■ What to work on
Line by line, transcribe all of the entries exactly.

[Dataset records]
·····

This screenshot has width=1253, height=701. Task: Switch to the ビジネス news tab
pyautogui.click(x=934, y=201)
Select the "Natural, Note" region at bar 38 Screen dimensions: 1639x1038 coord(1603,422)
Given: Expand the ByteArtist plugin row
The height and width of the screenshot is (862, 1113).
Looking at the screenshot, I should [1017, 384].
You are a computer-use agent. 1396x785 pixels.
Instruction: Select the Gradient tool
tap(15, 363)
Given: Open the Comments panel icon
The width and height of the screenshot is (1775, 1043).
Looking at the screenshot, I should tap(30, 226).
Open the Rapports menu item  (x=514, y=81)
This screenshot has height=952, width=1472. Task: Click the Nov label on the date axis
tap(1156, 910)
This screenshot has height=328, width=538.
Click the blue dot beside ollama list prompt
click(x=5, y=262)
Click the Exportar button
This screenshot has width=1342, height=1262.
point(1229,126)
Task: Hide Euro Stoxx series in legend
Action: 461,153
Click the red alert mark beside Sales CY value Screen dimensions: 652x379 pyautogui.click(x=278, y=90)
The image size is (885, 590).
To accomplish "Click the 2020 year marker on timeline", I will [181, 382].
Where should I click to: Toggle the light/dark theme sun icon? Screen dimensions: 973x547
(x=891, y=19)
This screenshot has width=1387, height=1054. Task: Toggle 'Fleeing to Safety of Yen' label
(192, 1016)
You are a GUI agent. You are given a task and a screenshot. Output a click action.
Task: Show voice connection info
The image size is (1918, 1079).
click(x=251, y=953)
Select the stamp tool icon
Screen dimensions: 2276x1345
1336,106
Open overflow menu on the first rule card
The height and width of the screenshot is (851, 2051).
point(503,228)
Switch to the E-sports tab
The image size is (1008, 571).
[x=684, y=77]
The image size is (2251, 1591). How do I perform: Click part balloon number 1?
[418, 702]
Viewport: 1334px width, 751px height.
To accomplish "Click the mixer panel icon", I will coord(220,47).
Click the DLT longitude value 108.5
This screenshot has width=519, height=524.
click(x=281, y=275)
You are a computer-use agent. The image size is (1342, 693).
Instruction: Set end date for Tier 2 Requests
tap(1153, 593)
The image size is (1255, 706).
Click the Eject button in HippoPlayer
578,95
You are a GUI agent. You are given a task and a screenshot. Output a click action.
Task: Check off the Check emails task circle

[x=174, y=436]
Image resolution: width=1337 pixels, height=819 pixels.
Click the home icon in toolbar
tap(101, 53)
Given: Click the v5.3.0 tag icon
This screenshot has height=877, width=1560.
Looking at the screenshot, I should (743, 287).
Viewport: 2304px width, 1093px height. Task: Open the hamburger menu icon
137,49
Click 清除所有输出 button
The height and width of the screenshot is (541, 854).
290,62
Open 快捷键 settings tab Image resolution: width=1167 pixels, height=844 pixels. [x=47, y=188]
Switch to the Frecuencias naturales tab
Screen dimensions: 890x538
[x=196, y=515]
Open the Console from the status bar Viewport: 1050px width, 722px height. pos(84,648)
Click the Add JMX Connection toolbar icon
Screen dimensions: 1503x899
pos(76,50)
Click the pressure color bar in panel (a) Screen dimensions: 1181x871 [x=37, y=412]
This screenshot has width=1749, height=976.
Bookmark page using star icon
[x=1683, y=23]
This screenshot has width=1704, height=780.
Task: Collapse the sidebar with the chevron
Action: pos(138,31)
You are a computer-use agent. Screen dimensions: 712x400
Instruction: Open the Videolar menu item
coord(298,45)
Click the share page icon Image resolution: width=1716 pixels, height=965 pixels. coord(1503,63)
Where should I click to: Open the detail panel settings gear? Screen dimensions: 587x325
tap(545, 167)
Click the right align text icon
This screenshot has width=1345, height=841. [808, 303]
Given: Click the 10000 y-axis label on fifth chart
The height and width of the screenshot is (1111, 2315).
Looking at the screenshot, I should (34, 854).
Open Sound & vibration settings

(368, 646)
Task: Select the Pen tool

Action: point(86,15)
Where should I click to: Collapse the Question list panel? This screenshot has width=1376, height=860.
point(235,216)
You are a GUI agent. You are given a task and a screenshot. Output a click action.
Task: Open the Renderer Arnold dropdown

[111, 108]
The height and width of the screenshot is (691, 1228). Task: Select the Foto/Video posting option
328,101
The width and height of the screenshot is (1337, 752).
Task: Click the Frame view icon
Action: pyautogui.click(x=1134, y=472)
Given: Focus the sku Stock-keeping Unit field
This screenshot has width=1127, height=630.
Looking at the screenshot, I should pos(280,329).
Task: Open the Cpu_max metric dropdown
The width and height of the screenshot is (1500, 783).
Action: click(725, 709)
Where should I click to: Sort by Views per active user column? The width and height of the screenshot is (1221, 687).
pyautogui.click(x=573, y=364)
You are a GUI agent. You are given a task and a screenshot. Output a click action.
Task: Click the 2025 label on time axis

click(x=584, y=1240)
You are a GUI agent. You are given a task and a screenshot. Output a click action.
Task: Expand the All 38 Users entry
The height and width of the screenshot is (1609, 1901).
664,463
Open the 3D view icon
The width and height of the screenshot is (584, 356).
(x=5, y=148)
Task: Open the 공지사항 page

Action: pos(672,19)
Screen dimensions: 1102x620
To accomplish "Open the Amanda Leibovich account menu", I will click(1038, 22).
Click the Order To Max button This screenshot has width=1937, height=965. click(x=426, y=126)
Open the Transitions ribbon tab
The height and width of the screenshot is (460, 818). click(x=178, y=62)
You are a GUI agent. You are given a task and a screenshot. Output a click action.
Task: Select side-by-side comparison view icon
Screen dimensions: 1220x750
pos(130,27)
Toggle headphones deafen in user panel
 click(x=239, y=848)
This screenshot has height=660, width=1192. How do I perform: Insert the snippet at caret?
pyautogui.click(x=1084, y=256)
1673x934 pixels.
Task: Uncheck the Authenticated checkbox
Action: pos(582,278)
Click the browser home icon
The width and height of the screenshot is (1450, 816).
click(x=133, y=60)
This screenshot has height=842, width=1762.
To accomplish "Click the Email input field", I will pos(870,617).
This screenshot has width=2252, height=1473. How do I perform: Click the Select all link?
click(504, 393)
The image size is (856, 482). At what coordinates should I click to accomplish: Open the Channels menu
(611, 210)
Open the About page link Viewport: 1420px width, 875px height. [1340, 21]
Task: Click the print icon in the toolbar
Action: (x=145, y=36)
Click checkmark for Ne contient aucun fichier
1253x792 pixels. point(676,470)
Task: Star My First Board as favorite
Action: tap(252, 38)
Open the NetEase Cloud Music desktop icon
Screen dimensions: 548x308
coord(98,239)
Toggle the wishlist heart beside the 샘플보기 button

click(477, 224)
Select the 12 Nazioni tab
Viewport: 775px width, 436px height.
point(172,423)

·····

■ Output of the exercise
This screenshot has width=1253, height=701. Task: Switch to the ビジネス news tab
pyautogui.click(x=934, y=201)
Select the "Natural, Note" region at bar 38 Screen dimensions: 1639x1038 coord(1603,422)
Given: Expand the ByteArtist plugin row
The height and width of the screenshot is (862, 1113).
Looking at the screenshot, I should [1017, 384].
You are a computer-use agent. 1396x785 pixels.
Instruction: Select the Gradient tool
tap(15, 363)
Given: Open the Comments panel icon
The width and height of the screenshot is (1775, 1043).
Looking at the screenshot, I should tap(30, 226).
Open the Rapports menu item  (x=514, y=81)
This screenshot has height=952, width=1472. Task: Click the Nov label on the date axis
tap(1156, 910)
This screenshot has height=328, width=538.
Click the blue dot beside ollama list prompt
click(x=5, y=262)
Click the Exportar button
This screenshot has width=1342, height=1262.
point(1229,126)
Task: Hide Euro Stoxx series in legend
Action: 461,153
Click the red alert mark beside Sales CY value Screen dimensions: 652x379 pyautogui.click(x=278, y=90)
The image size is (885, 590).
To accomplish "Click the 2020 year marker on timeline", I will [181, 382].
Where should I click to: Toggle the light/dark theme sun icon? Screen dimensions: 973x547
(x=891, y=19)
This screenshot has width=1387, height=1054. Task: Toggle 'Fleeing to Safety of Yen' label
(192, 1016)
You are a GUI agent. You are given a task and a screenshot. Output a click action.
Task: Show voice connection info
The image size is (1918, 1079).
click(x=251, y=953)
Select the stamp tool icon
Screen dimensions: 2276x1345
1336,106
Open overflow menu on the first rule card
The height and width of the screenshot is (851, 2051).
point(503,228)
Switch to the E-sports tab
The image size is (1008, 571).
[x=684, y=77]
The image size is (2251, 1591). How do I perform: Click part balloon number 1?
[418, 702]
Viewport: 1334px width, 751px height.
To accomplish "Click the mixer panel icon", I will coord(220,47).
Click the DLT longitude value 108.5
This screenshot has width=519, height=524.
click(x=281, y=275)
You are a computer-use agent. The image size is (1342, 693).
Instruction: Set end date for Tier 2 Requests
tap(1153, 593)
The image size is (1255, 706).
Click the Eject button in HippoPlayer
578,95
You are a GUI agent. You are given a task and a screenshot. Output a click action.
Task: Check off the Check emails task circle

[x=174, y=436]
Image resolution: width=1337 pixels, height=819 pixels.
Click the home icon in toolbar
tap(101, 53)
Given: Click the v5.3.0 tag icon
This screenshot has height=877, width=1560.
Looking at the screenshot, I should (743, 287).
Viewport: 2304px width, 1093px height. Task: Open the hamburger menu icon
137,49
Click 清除所有输出 button
The height and width of the screenshot is (541, 854).
290,62
Open 快捷键 settings tab Image resolution: width=1167 pixels, height=844 pixels. [x=47, y=188]
Switch to the Frecuencias naturales tab
Screen dimensions: 890x538
[x=196, y=515]
Open the Console from the status bar Viewport: 1050px width, 722px height. pos(84,648)
Click the Add JMX Connection toolbar icon
Screen dimensions: 1503x899
pos(76,50)
Click the pressure color bar in panel (a) Screen dimensions: 1181x871 [x=37, y=412]
This screenshot has width=1749, height=976.
Bookmark page using star icon
[x=1683, y=23]
This screenshot has width=1704, height=780.
Task: Collapse the sidebar with the chevron
Action: pos(138,31)
You are a computer-use agent. Screen dimensions: 712x400
Instruction: Open the Videolar menu item
coord(298,45)
Click the share page icon Image resolution: width=1716 pixels, height=965 pixels. coord(1503,63)
Where should I click to: Open the detail panel settings gear? Screen dimensions: 587x325
tap(545, 167)
Click the right align text icon
This screenshot has width=1345, height=841. [808, 303]
Given: Click the 10000 y-axis label on fifth chart
The height and width of the screenshot is (1111, 2315).
Looking at the screenshot, I should (34, 854).
Open Sound & vibration settings

(368, 646)
Task: Select the Pen tool

Action: point(86,15)
Where should I click to: Collapse the Question list panel? This screenshot has width=1376, height=860.
point(235,216)
You are a GUI agent. You are given a task and a screenshot. Output a click action.
Task: Open the Renderer Arnold dropdown

[111, 108]
The height and width of the screenshot is (691, 1228). Task: Select the Foto/Video posting option
328,101
The width and height of the screenshot is (1337, 752).
Task: Click the Frame view icon
Action: pyautogui.click(x=1134, y=472)
Given: Focus the sku Stock-keeping Unit field
This screenshot has width=1127, height=630.
Looking at the screenshot, I should pos(280,329).
Task: Open the Cpu_max metric dropdown
The width and height of the screenshot is (1500, 783).
Action: click(725, 709)
Where should I click to: Sort by Views per active user column? The width and height of the screenshot is (1221, 687).
pyautogui.click(x=573, y=364)
You are a GUI agent. You are given a task and a screenshot. Output a click action.
Task: Click the 2025 label on time axis

click(x=584, y=1240)
You are a GUI agent. You are given a task and a screenshot. Output a click action.
Task: Expand the All 38 Users entry
The height and width of the screenshot is (1609, 1901).
664,463
Open the 3D view icon
The width and height of the screenshot is (584, 356).
(x=5, y=148)
Task: Open the 공지사항 page

Action: pos(672,19)
Screen dimensions: 1102x620
To accomplish "Open the Amanda Leibovich account menu", I will click(1038, 22).
Click the Order To Max button This screenshot has width=1937, height=965. click(x=426, y=126)
Open the Transitions ribbon tab
The height and width of the screenshot is (460, 818). click(x=178, y=62)
You are a GUI agent. You are given a task and a screenshot. Output a click action.
Task: Select side-by-side comparison view icon
Screen dimensions: 1220x750
pos(130,27)
Toggle headphones deafen in user panel
 click(x=239, y=848)
This screenshot has height=660, width=1192. How do I perform: Insert the snippet at caret?
pyautogui.click(x=1084, y=256)
1673x934 pixels.
Task: Uncheck the Authenticated checkbox
Action: pos(582,278)
Click the browser home icon
The width and height of the screenshot is (1450, 816).
click(x=133, y=60)
This screenshot has height=842, width=1762.
To accomplish "Click the Email input field", I will pos(870,617).
This screenshot has width=2252, height=1473. How do I perform: Click the Select all link?
click(504, 393)
The image size is (856, 482). At what coordinates should I click to accomplish: Open the Channels menu
(611, 210)
Open the About page link Viewport: 1420px width, 875px height. [1340, 21]
Task: Click the print icon in the toolbar
Action: (x=145, y=36)
Click checkmark for Ne contient aucun fichier
1253x792 pixels. point(676,470)
Task: Star My First Board as favorite
Action: tap(252, 38)
Open the NetEase Cloud Music desktop icon
Screen dimensions: 548x308
coord(98,239)
Toggle the wishlist heart beside the 샘플보기 button

click(477, 224)
Select the 12 Nazioni tab
Viewport: 775px width, 436px height.
point(172,423)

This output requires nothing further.